Has he been judged as having capacity? Then of course he can make his own decisions no matter how bad they are as long as he and you handle the fall out, your sister has made it clear it won't be her.
I hope it works out whichever way it goes.

I did my best to look after my mother but one evening I was sitting next to my husband with tears dripping off my chin. He said ‘it is me or your mother’.
We found her a very good residential home who took her on trial. Social Services could not have been worse.
I had Power of Attorney so sold her house and used the money for the home.
Occasionally she would ask me when she was going home and I would ask if she still had her key. She would eventually find it and I would say ‘that’s good, you’ll be able to get in ok when the doctor says you are well enough’. She didn’t know the house had been sold.
i don’t normally lie but felt this was the kindest way to cope.

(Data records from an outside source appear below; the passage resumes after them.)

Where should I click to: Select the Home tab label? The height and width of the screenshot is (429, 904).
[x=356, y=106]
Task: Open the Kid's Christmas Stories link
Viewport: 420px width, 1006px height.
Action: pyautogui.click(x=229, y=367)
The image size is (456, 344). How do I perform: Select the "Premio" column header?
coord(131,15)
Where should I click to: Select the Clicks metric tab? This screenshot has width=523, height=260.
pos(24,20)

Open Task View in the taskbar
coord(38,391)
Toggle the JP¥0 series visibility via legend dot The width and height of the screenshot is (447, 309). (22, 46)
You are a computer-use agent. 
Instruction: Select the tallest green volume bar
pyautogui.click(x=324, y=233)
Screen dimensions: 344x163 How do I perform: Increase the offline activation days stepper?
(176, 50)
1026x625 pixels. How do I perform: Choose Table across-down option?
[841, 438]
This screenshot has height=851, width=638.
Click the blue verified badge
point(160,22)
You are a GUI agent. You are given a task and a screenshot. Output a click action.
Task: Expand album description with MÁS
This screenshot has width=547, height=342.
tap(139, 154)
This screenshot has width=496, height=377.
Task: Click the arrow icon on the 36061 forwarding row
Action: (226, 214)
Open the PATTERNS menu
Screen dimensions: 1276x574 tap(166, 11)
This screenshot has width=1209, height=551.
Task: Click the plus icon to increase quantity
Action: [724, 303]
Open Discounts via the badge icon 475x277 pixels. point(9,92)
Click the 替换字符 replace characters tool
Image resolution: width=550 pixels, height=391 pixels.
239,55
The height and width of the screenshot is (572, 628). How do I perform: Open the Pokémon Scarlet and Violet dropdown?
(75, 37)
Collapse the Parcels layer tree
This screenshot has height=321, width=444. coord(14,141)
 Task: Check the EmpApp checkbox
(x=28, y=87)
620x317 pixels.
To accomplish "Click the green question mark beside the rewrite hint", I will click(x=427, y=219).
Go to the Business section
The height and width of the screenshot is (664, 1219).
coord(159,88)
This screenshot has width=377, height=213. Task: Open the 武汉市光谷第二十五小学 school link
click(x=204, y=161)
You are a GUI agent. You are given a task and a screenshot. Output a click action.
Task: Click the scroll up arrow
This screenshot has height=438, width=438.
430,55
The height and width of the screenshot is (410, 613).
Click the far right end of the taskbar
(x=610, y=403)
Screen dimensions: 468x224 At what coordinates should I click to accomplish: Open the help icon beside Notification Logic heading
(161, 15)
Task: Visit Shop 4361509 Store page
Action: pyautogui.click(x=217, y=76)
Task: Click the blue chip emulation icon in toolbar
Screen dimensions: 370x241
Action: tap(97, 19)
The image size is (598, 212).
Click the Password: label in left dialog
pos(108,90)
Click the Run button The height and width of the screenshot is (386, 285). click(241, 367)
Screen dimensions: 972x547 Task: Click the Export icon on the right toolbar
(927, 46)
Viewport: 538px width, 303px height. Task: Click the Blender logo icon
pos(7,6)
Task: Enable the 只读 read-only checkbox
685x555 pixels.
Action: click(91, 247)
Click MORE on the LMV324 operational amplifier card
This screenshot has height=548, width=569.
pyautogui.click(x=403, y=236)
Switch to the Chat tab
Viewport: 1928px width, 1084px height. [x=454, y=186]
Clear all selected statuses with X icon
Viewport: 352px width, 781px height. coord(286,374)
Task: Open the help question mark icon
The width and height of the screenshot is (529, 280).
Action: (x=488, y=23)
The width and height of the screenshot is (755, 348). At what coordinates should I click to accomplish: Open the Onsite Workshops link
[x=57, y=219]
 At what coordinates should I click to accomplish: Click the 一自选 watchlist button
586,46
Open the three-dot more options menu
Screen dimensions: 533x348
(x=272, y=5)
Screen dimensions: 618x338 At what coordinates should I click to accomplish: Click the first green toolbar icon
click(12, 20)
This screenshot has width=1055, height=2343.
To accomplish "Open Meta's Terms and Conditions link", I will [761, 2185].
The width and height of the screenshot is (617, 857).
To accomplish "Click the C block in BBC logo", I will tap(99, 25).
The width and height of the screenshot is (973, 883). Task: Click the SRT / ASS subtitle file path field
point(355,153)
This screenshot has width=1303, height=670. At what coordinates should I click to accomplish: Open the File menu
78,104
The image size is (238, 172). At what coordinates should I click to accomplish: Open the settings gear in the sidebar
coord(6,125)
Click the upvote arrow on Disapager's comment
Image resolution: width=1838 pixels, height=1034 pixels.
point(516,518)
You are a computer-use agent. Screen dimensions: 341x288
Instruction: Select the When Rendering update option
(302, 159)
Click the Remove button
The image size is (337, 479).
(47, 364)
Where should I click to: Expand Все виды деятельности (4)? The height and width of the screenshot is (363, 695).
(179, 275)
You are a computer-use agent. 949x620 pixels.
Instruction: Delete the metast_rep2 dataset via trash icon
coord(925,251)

It doesn't sound like he actually needs much help at the moment, but I would talk to his Drs and ask for a reasonable idea of how quickly his dementia may progress and what this may look like for him. I would move him back home, with a care plan in place.

I think your sister is telling you she’s reached her limit.
Unless you’re prepared to shoulder more and more of the work and responsibilities I’d try hard to keep him in the home, unfortunately dementia will only get worse.

Thank you for all the replies. I really appreciate it. Unfortunately moving back to his home is not an option. My mum moved out in January and then we got a carer in once a day, five days a week. This worked out okay although my dad didn’t think he needed the care. He was quite depressed after my mum left and decided he wanted to sell the house and move to somewhere smaller, so we helped him with selling the house. We showed him various smaller properties & flats, none of which he liked (he refused a home). He then decided he wanted to move back to his home country. We didn’t agree with this however my uncle over there was adamant he could help him buy a house and arrange a live in carer as care over there is much cheaper than in the UK. He went back to his home country but decided to come back to the UK after three weeks. As he had nowhere to live he stayed with me for a week. It wasn’t feasible for him to stay any longer because I don’t have a spare room and had to give up my bedroom for him and sleep on the sofa. He agreed to then go into home on a temporary basis. So unfortunately now wherever he ends up will be new and unfamiliar 😥

Honestly, your sister has this figured out.
He's getting worse, he can't make reliable decisions.
He clearly needs proper care, which can be provided reliably by the home he's now in.

Yes it's unfamiliar but it will become less so as the weeks go on.

Let him settle in the home. Tell him you'll review the situation in three months.
I guarantee he'll have forgotten all about it by then.

Be at peace with where he is. He is safe there.

OP reading between the lines are you feeling guilt-tripped by someone over this? I had so many comments about how if I really loved my Dad i'd be there all the time, how parents cared for me and now I should be looking after them, how it's the least you should do etc etc etc.

You have to draw the line somewhere and put your hands up and just say you can't. Especially in the situation you are describing where he doesn't have a home to go back to, and can't be in yours.

Ok, given your update I think he should stay put. He doesn't have a place to go home to, didn't stick it out beyond a few weeks abroad and may just need time to settle in. Reassess in 4-6 weeks.